La vida es un constante ejercicio de aprendizaje y evolución. Todo debe evolucionar en medida a los tiempos que corren, asociaciones de fieles incluidas.
Asumimos que las tradiciones son como son y no deben cambiar, pero si se puede amoldar a lo que la sociedad de hoy en día nos acusa de ser. Nos llaman retrógrados, prehistóricos -lo más amable- cuando quizás somos las hermandades las que prevén y notan del cambio social. Son las bolsas de caridad las que primero notan las crisis ante la enorme demanda de sus recursos, sean alimentos, ropa o hasta los materiales escolares.

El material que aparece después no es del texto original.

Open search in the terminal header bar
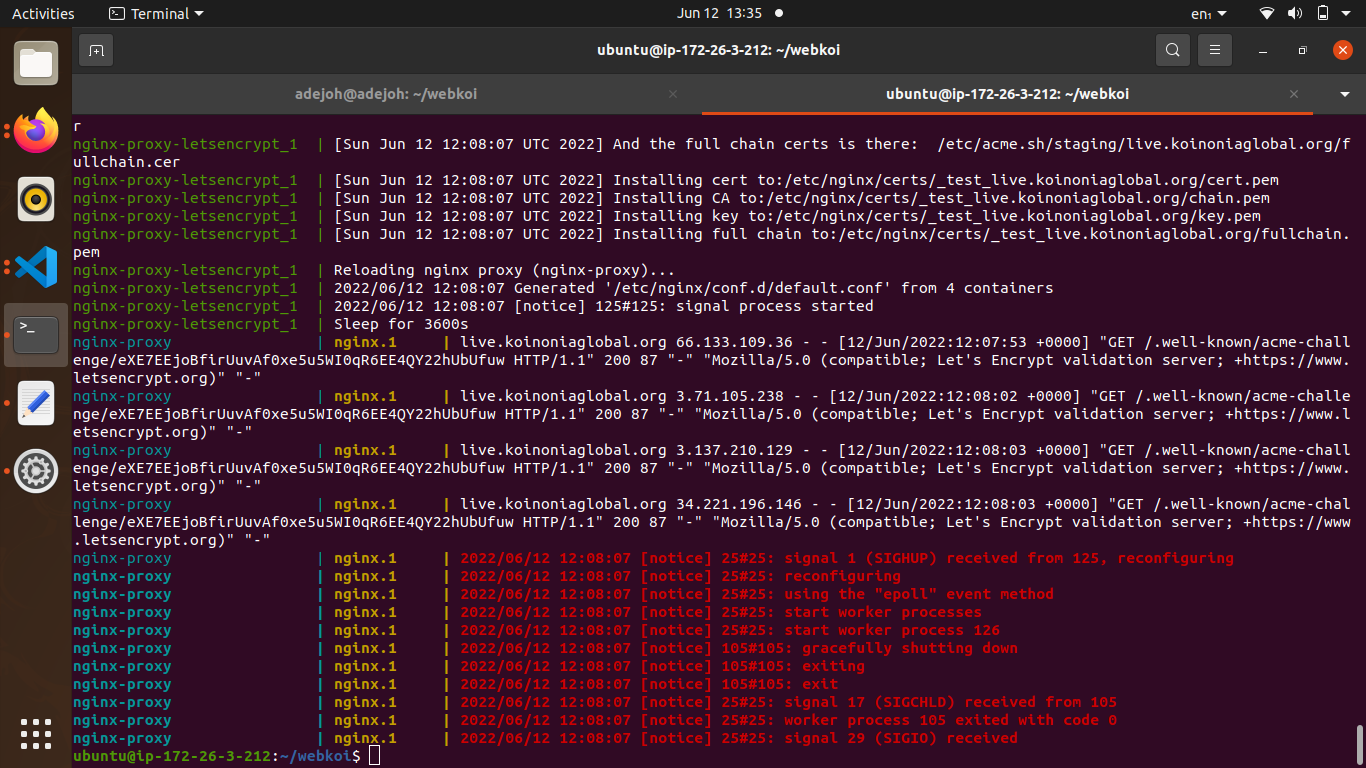The width and height of the screenshot is (1366, 768). coord(1172,49)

Si algo puedo criticar de nuestras hermandades es la opacidad con la que muchas realizan sus actividades e incluso sus cultos, cuando lo que ha de hacerse es abrirse a la sociedad, dar a conocer lo que realmente hace una hermandad. Muchas cofradías nacieron en su día como cofradías de ánimas o para honrar la figura de Cristo y a su vez para garantizar una buena sepultura a ese hermano, y algunas personas -incluso de dentro de la propia hermandad- piensan que deben seguir así, mientras van muriendo lentamente ante la falta de hermanos.
El culto a Cristo no debe esconderse como intentan muchos que hagamos, la celebración de una creencia es como aquel que públicamente festeja los goles de la selección nacional de fútbol.
Pese a ponerme hoy prácticamente como un seminarista, no dejo de lamentarme de aquellas personas que conciben la hermandad como cortijo donde hacer y deshacer a su antojo, cuando lo más importante son los titulares y los hermanos, de nada vale una hermandad si no sigue sus reglas, de nada sirve una hermandad en la que los que mandan no atienden las necesidades de sus hermanos y solo se fijan en su particular propósito, sea cual fuere.
Cantan muchas veces esas monjitas hijas de Sor Ángela cuando abren sus conventos a los misterios en Semana Santa «Abrid las puertas a Cristo», las Hermandades deben abrir las puertas a la sociedad para no acabar siendo exclusivamente los que una semana al año sacan unos pasos a la calle y el resto del año no exista.